(Collected data)
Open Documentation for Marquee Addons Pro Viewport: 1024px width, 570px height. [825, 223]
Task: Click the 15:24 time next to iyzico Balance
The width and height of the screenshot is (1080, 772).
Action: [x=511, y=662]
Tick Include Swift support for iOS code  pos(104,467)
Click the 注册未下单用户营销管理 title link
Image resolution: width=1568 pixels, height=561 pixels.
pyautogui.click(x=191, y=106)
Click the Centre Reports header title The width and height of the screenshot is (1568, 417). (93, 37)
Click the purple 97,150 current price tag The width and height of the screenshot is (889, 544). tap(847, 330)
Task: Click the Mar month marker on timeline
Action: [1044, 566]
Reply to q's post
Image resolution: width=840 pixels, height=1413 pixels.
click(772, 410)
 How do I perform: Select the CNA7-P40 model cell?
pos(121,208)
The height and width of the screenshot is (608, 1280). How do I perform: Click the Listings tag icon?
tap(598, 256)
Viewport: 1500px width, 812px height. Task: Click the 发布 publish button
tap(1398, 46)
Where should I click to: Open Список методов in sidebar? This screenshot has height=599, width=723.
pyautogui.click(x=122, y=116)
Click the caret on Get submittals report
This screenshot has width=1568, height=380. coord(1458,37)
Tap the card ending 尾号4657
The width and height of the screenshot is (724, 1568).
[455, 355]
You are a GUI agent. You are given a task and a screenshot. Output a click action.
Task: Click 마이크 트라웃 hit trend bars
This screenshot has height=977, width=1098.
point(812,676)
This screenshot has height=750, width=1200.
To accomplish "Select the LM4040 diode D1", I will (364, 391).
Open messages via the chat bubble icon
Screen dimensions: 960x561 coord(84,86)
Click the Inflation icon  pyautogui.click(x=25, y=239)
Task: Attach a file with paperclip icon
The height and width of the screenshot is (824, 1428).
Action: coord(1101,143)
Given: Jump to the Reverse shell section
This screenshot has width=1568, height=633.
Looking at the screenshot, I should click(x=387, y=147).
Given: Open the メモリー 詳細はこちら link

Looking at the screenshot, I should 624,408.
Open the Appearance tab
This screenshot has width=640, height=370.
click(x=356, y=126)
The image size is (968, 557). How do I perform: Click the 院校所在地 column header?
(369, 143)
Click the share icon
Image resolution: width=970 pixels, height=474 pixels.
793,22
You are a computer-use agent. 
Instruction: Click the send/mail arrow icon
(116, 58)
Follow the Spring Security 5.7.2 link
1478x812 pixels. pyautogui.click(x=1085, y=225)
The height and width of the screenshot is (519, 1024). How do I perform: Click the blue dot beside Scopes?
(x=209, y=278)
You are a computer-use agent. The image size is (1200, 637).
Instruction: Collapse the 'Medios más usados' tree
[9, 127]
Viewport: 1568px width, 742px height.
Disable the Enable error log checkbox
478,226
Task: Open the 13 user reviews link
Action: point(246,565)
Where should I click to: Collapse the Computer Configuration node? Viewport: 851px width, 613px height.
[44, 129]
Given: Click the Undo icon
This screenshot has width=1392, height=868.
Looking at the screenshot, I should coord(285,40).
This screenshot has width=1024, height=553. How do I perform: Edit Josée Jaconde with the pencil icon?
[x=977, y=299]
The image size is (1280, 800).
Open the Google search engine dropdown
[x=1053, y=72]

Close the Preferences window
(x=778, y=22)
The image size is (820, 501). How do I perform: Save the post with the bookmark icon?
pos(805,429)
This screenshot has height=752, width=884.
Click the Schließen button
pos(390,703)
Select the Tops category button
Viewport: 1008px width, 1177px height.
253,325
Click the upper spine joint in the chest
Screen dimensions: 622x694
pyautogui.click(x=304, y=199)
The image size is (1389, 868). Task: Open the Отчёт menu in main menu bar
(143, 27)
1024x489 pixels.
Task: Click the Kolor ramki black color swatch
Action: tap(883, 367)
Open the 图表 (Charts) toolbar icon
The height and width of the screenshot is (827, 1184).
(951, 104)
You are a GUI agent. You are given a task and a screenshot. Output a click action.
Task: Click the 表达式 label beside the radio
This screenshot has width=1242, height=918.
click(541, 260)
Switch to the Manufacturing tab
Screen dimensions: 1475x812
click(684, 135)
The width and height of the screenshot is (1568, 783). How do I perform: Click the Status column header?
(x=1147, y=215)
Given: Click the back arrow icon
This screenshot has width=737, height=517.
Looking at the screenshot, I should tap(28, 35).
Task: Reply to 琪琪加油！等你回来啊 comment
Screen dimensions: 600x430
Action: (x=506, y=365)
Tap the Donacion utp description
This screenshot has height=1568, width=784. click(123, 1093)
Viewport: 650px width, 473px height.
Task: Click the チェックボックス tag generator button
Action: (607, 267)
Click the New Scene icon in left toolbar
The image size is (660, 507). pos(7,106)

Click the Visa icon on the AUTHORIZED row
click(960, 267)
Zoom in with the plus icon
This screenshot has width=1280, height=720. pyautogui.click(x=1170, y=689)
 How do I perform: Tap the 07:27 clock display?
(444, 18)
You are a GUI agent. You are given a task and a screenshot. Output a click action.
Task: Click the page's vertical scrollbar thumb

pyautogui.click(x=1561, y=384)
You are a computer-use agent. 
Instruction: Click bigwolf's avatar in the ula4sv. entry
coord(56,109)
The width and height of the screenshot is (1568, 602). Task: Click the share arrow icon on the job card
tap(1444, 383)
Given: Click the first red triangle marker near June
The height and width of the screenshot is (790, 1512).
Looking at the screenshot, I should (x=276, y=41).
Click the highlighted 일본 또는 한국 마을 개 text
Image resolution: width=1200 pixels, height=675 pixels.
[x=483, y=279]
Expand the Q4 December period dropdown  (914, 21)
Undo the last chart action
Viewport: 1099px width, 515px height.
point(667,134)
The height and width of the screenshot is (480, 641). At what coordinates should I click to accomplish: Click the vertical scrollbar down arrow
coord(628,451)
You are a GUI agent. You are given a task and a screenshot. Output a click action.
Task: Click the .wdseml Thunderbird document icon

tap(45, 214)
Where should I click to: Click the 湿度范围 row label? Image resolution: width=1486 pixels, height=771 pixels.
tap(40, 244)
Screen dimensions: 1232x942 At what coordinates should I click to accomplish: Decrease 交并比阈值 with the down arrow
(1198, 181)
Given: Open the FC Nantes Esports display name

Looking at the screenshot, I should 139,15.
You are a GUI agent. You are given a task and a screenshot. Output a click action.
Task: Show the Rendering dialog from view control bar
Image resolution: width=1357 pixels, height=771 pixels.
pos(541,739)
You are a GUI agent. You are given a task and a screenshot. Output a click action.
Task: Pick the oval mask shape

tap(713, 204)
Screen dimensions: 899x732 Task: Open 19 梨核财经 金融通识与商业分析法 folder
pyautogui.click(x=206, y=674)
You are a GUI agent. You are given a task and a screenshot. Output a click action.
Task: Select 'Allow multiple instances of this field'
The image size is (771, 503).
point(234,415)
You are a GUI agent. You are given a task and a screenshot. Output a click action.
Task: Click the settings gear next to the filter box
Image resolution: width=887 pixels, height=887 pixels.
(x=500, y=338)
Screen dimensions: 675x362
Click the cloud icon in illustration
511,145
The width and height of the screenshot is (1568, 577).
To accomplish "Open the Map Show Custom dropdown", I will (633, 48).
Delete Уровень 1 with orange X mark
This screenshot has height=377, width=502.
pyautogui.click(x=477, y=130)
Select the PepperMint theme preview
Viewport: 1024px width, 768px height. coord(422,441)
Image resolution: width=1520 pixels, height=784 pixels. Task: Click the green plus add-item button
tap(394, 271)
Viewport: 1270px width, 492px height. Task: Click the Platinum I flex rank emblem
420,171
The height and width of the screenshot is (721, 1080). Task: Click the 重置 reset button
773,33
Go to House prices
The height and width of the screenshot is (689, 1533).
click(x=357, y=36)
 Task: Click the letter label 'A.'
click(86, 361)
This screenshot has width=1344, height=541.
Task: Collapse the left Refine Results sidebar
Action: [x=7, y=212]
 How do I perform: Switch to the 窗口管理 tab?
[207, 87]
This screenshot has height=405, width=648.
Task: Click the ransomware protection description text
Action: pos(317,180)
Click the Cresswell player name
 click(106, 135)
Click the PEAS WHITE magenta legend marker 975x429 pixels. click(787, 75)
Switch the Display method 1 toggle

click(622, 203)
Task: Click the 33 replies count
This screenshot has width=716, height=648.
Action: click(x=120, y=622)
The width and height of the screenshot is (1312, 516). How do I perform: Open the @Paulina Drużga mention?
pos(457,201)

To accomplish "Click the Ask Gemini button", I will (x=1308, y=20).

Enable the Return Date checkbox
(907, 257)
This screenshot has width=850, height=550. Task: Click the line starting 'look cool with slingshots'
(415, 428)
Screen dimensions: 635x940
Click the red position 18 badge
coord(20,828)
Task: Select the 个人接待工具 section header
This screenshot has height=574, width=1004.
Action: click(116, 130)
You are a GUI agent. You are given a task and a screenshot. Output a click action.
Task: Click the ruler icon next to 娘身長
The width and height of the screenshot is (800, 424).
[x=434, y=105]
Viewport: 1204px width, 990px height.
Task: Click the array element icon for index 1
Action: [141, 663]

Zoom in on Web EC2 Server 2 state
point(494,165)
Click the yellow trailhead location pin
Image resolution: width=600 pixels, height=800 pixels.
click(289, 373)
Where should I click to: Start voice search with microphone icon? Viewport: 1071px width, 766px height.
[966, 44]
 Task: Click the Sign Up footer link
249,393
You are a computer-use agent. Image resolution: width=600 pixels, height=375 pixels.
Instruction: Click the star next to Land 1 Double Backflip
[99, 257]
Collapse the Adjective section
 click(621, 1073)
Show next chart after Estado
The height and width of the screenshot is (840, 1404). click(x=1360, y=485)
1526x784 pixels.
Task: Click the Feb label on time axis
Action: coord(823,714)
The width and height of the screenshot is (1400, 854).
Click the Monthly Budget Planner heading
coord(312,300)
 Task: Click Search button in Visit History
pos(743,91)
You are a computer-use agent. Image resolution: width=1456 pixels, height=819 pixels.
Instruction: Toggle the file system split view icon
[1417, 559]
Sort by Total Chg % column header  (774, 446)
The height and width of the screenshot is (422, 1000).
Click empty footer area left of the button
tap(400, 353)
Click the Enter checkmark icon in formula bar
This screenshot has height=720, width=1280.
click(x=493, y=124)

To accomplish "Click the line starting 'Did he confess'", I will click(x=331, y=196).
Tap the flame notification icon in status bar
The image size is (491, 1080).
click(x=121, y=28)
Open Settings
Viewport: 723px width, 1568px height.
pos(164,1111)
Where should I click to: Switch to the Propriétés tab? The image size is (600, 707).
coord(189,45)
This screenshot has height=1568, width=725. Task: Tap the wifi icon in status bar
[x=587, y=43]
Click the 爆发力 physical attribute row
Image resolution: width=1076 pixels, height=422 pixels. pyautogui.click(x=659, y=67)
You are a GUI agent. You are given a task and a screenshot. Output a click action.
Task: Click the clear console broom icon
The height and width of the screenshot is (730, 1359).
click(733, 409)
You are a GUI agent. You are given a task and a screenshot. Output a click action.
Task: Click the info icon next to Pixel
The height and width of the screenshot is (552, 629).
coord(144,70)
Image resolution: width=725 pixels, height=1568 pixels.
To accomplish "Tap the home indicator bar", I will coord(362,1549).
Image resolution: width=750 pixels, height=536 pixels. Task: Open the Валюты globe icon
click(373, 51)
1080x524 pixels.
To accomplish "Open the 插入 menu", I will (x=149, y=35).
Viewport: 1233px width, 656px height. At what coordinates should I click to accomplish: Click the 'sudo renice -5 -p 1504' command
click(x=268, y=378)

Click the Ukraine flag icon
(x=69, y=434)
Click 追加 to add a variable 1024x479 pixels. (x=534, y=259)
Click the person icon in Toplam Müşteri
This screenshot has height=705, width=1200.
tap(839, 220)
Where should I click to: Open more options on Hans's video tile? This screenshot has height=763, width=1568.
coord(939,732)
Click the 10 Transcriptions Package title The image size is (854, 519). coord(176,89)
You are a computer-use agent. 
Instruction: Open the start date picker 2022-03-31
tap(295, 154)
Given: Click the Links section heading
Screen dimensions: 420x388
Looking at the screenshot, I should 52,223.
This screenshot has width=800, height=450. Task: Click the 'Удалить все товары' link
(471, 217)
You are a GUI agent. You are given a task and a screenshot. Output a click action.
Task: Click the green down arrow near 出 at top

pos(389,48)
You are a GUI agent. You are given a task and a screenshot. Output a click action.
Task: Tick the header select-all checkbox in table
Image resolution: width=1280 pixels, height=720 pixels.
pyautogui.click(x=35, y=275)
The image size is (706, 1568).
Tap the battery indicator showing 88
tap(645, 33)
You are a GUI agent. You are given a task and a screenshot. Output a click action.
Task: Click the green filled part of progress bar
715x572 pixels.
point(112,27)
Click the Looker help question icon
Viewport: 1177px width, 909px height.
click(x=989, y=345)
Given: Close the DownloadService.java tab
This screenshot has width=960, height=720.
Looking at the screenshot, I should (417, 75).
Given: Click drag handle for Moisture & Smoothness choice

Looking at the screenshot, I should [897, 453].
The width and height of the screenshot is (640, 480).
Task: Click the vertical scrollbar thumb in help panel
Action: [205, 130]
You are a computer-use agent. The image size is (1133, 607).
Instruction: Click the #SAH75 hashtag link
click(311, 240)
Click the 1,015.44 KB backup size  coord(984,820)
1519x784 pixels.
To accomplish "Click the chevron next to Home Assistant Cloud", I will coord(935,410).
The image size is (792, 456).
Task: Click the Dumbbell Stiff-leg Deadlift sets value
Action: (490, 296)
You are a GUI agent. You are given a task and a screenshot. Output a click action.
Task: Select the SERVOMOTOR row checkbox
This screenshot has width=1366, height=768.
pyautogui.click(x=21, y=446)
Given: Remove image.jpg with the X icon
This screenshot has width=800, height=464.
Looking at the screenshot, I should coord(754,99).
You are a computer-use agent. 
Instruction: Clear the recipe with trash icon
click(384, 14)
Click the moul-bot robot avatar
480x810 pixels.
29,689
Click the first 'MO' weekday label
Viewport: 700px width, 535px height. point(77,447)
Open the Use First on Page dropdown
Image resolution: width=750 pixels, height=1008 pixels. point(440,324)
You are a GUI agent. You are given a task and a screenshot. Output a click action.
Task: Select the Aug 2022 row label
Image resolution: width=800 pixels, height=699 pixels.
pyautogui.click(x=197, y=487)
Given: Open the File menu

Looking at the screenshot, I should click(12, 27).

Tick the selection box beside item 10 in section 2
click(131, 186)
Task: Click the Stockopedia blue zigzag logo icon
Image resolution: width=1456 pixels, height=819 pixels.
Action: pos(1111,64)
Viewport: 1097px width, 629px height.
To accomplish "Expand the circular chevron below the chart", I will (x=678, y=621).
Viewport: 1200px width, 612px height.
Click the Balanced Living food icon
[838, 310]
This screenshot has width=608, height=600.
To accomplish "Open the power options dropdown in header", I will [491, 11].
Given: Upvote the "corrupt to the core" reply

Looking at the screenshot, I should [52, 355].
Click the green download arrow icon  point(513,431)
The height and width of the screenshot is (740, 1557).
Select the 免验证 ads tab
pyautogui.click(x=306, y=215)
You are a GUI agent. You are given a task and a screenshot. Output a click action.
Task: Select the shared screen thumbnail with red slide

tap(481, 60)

# [Work item]
Only the lines above from the one with "This screenshot has height=752, width=884." up to and including the one with "Given: Click the back arrow icon" should be repeated, exactly as written.

# [Answer to the problem]
This screenshot has height=752, width=884.
Click the Schließen button
pos(390,703)
Select the Tops category button
Viewport: 1008px width, 1177px height.
253,325
Click the upper spine joint in the chest
Screen dimensions: 622x694
pyautogui.click(x=304, y=199)
The image size is (1389, 868). Task: Open the Отчёт menu in main menu bar
(143, 27)
1024x489 pixels.
Task: Click the Kolor ramki black color swatch
Action: tap(883, 367)
Open the 图表 (Charts) toolbar icon
The height and width of the screenshot is (827, 1184).
(951, 104)
You are a GUI agent. You are given a task and a screenshot. Output a click action.
Task: Click the 表达式 label beside the radio
This screenshot has width=1242, height=918.
click(541, 260)
Switch to the Manufacturing tab
Screen dimensions: 1475x812
click(684, 135)
The width and height of the screenshot is (1568, 783). How do I perform: Click the Status column header?
(x=1147, y=215)
Given: Click the back arrow icon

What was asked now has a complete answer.